45. What lessons can be drawn from the foregoing review and analysis of livestock development objectives and policies in Nigeria? First, direct production programmes by the government have been largely ineffective in expanding livestock output in Nigeria. The production increases generated by such programmes have been minimal. What is worse, by diverting resources away from the pastoralists and agropastoralists, such programmes have tended to hinder the development of the traditional sector.
46. Second, for most of the period under review trade policy more or less substituted for an explicit price policy for the LSS. Trade policy, however, failed to provide appropriate incentives for domestic livestock production. Trade restrictions resulting from policy changes in response to macro-economic concerns provided protection for most livestock products. Because it ensued as a by-product of other concerns, the resulting protection lacked important features of an appropriate production incentive system, such as stability and consistency.

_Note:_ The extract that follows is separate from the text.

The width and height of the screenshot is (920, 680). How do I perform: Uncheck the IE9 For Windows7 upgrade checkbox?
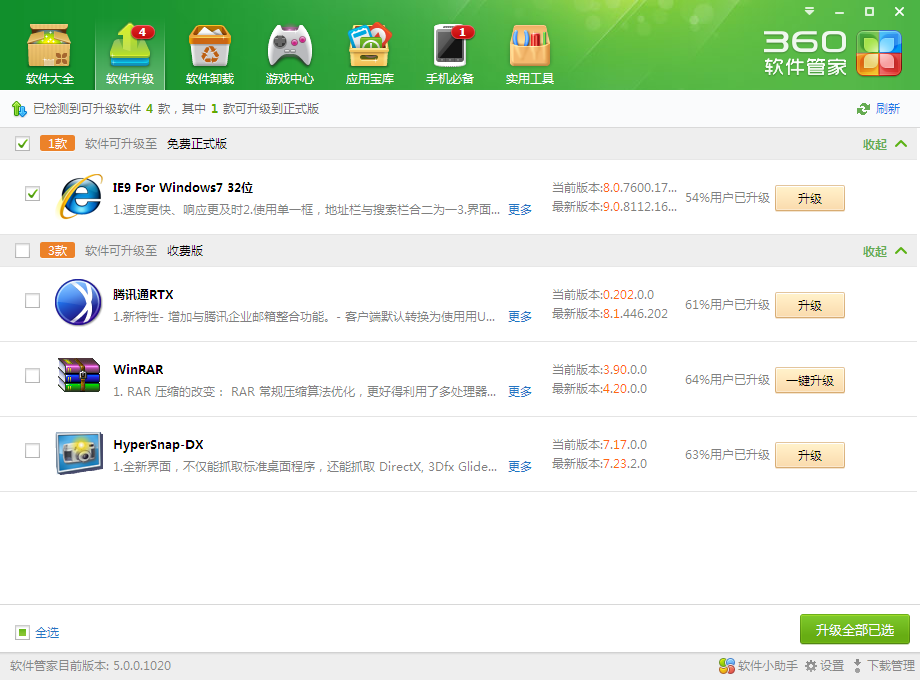32,194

47. Given these lessons, what should be the direction of government policy in the future? Since the inception of the SAP, a number of changes have taken place to redress some of the past mistakes. Two specific issues in addition to the changes already implemented deserve mention and should help to facilitate the growth of livestock output.
48. First, government investment policy within the LSS needs to be reviewed. All too often in the past, government provided funds for production programmes with little or no consideration being given to the past performance record of such programmes. A shift from this approach to a strategy that promotes research on new technologies and strengthens the extension services to disseminate the results of this research is needed. At the same time, complementary incentive policies that will facilitate the uptake of new innovations and induce private capital investment in the LSS should be instituted.
49. Second, in designing government policies, the full implications of these policies for the different sectors of the economy need to be explicitly recognized and taken into consideration. The fact that most livestock products are tradeable means that livestock, trade and exchange rate policies are inevitably interlinked. The upshot is that better coordination of policy decisions is necessary. However, proper coordination and informed policy-making call for a good data base. A significant feature of policy-making in the past has been that crucial decisions were made on the establishment of new projects, support to different livestock species, level of imports and so forth with little or no empirical information. Not surprisingly, such policy-making has often led to mistakes. Thus, the gathering, processing and reporting of production statistics need to be improved.
50. Finally, the economic reforms of the last two years and the steep devaluation of the naira have raised domestic prices and created an environment that will reward producers who are able to curtail the use of imported inputs in their production activities. The implications of this for poultry producers who depend on imported stocks, feeds and drugs are clear. But given the low value of such inputs in the total cost of production of ruminant livestock in Nigeria, the opportunity now exists for increased output of beef, mutton and goat meat. However, this opportunity will be turned into the country's advantage only if a consistent mix of policies is put in place to encourage improved animal husbandry and feeding and an efficient delivery of farm inputs and veterinary supplies. These issues should form part of an overall package of measures to promote structural changes within the LSS.